═══ Records to process ═══

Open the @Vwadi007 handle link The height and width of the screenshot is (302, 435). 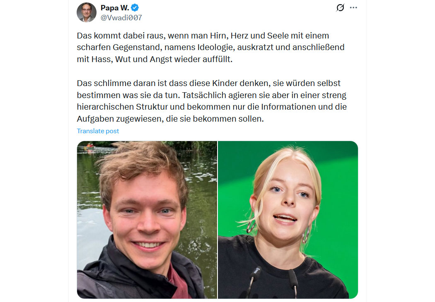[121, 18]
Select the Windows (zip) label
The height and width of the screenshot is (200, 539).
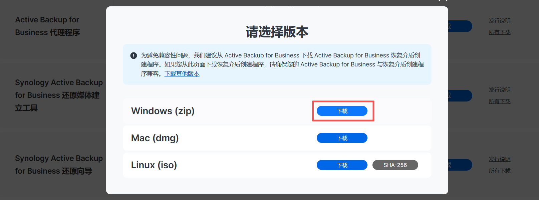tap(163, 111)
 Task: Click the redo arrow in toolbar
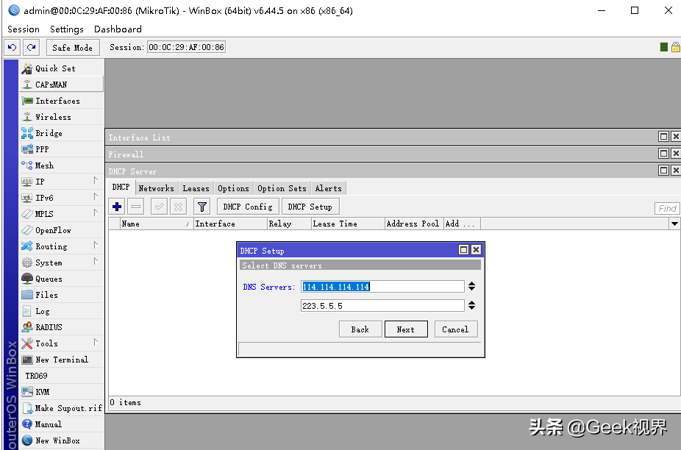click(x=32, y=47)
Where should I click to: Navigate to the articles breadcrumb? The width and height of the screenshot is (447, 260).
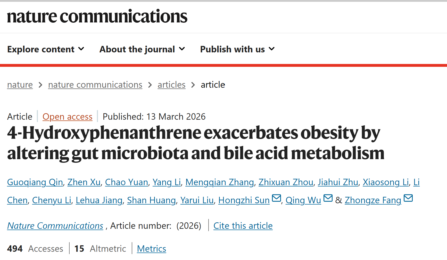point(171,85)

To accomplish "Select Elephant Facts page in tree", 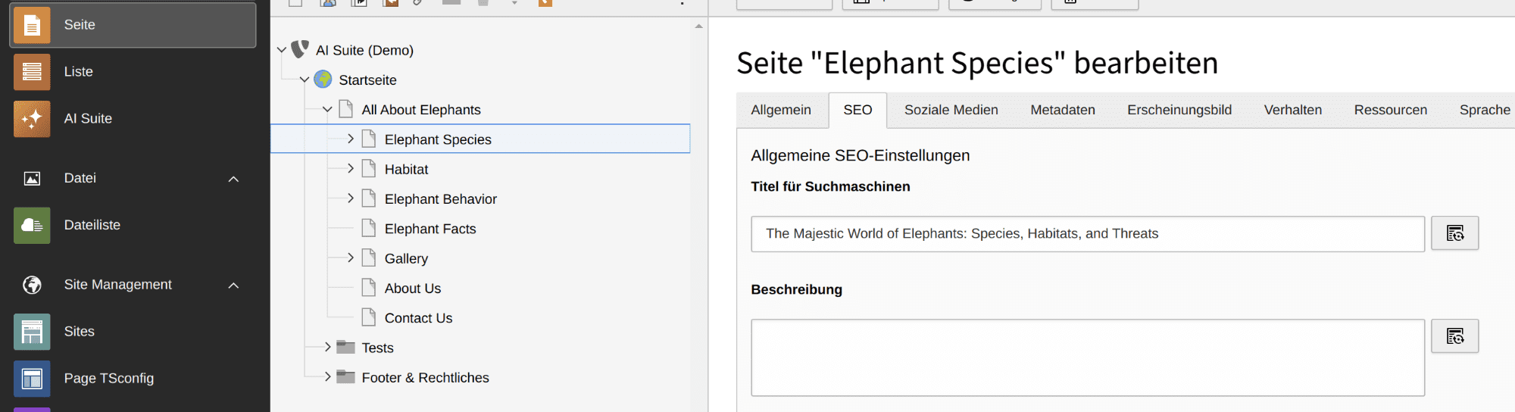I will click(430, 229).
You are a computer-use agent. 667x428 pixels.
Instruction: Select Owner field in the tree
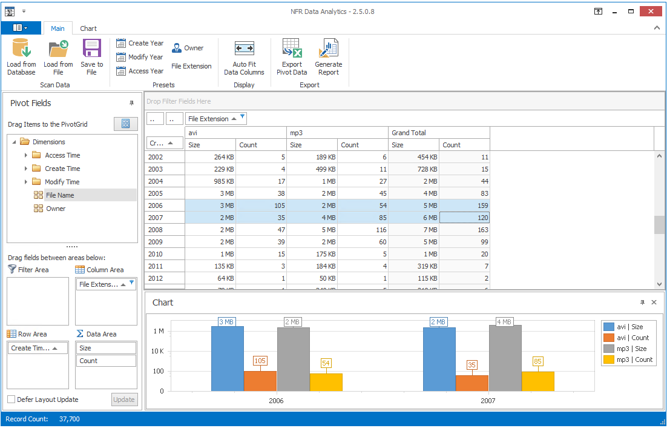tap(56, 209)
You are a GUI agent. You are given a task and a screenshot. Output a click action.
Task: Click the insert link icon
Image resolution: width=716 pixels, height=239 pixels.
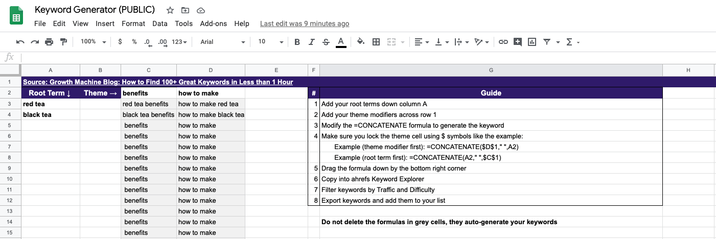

═══

> **Task item**
Your output should consist solely of the lines from the line containing "Task: Click the insert link icon" through the last line of the entries, verbatim, minus any pictures.

> **Task answer**
Task: Click the insert link icon
Image resolution: width=716 pixels, height=239 pixels.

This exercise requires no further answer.